Lay them in the smoker and smoke them at 120 or so until they reach the desired dryness you want.  Keep in mind, you won't be able to tell how dry the pepper really is until it is completely cooled off.  This could be 24-36 hours depending upon the peppers and atmospheric conditions.  Also, no water in the "water pan", you want a dry atmosphere in the pit.

Another option is to cold smoke(<100 degrees) for 24 hours or so and then dehydrate in a dehydrator, slit in the side or cap cut off here as well..  

A word of caution, DO NOT dehydrate them inside of your house!  You'll run everyone out of the place...


----------



## smoking4fun

I've smoked them a few times - for different plans.  My first idea was to make some smoked jalapenos to replace the pickled jalapenos that I could use in recipes (such as meatloaf, salsa,, on top of nachos, etc.).  For these, I smoked at about 180* for 2-3 hours, depending on how soft I wanted them.  I also wanted to make smoked jalapeno powder - so I smoked them at 140* for 3-6 hours to make sure that I got plenty of smoke on them before drying them out in a dehydrator (then using a burr grinder or spice grinder to grind them into a powder).  Keep in mind that most dehydrators also use heat to help remove the moisture, and it may be higher heat than your smoke temp.  Also, I'd recommend putting the dehydrator in the garage, because if you keep it in the kitchen, the combination of smoke particles (not in a good way - caused us lots of allergy sneezes) as well as "airborne capsasin" (you know, that burning when you sniff hot peppers when cutting them) makes for alot of unconfortableness.  For both of these, types of smokes, I wanted the heat to be enough to soften them without cooking them (or cooking them quickly so they don't get any smoke).  The lower the temp, the longer you can keep them in the smoke...but the longer it takes for them to soften up.

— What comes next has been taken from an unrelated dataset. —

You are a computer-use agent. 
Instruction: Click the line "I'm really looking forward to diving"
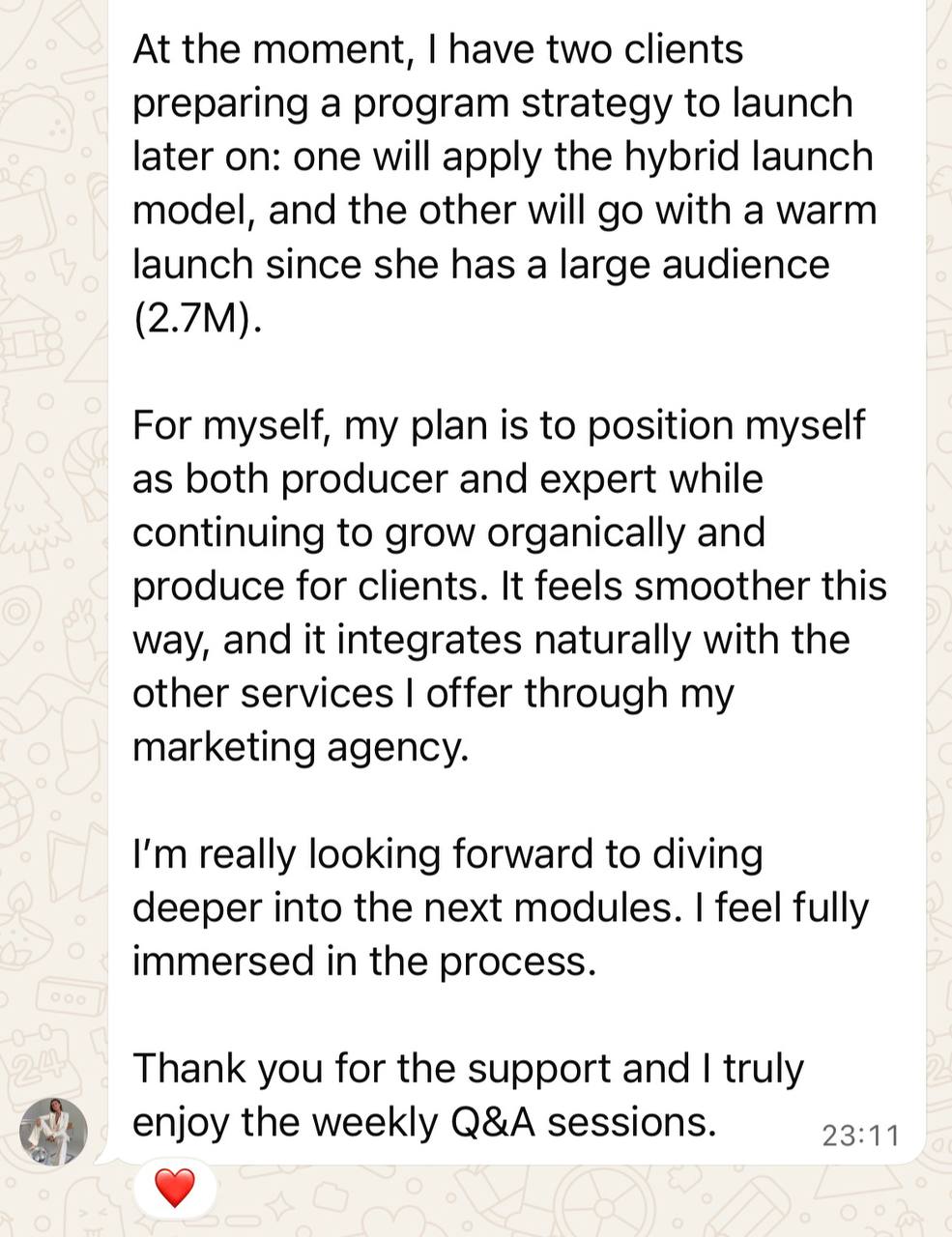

I'm not sure about ripening them up in a bag from green to red - that's not quite my area of expertise.


----------



## sweenner

Thanks for info. Will an MES generate smoke at 120°?

And I learned the hard way about pepper spraying the house ... I have both dehydrated inside, and after drying ghost chilies, taken a face full of powder while opening the grinder. Needless to say, I am much more cautious these days when processing peppers of any kind (and my wife insists that I do it in the garage now).


----------



## crankybuzzard

I use one of these in the kitchen now and then when grinding the peppers.  The wife goes shopping.













resp.JPG



__ crankybuzzard
__ Sep 6, 2016


----------



## sweenner

So I guess, from what I am gathering, if I keep this VERY low and slow (120°ish) I should be running about 24 hours to do a batch of peppers.

My only concern is keeping smoke going at that temp in my MES.


----------



## smoking4fun

sweenner said:


> So I guess, from what I am gathering, if I keep this VERY low and slow (120°ish) I should be running about 24 hours to do a batch of peppers.
> 
> My only concern is keeping smoke going at that temp in my MES.


If you've got an AMNPS (or other Amazen product), smoke generation for such an extended period should not be a problem.  Smoke from the MES smoke box probably won't happen.


----------



## crankybuzzard

smoking4fun said:


> If you've got an AMNPS (or other Amazen product), smoke generation for such an extended period should not be a problem.  Smoke from the MES smoke box probably won't happen.


Nope, the MES won't do it.  The Amazen smoke tube or tray would be the best route IMO.


----------



## pit of despair

sweenner,

I have grown jalapenos for several years and have smoked them hot and cold.

In July I smoked them for 2-3 hours in the Lang with pulled pork at 250* slit open like CrankyBuzzard said to do used hickory for smoke.  Dried them in the sun, put them in a coffee grinder...BINGO...the beginnings of Teddy's Diablo Dust.

Teddy


----------



## sweenner

So to give an update. I was gifted a cold smoker for my MES, and so far really like it. After a good seasoning/trial run, I sealed up all the spots where the precious smoke was getting out. Just did 4 racks of ribs this past weekend with a nice cherry apple chip blend. Filled the cold smoker a bit below half way, and got about 3 hours of TBS. 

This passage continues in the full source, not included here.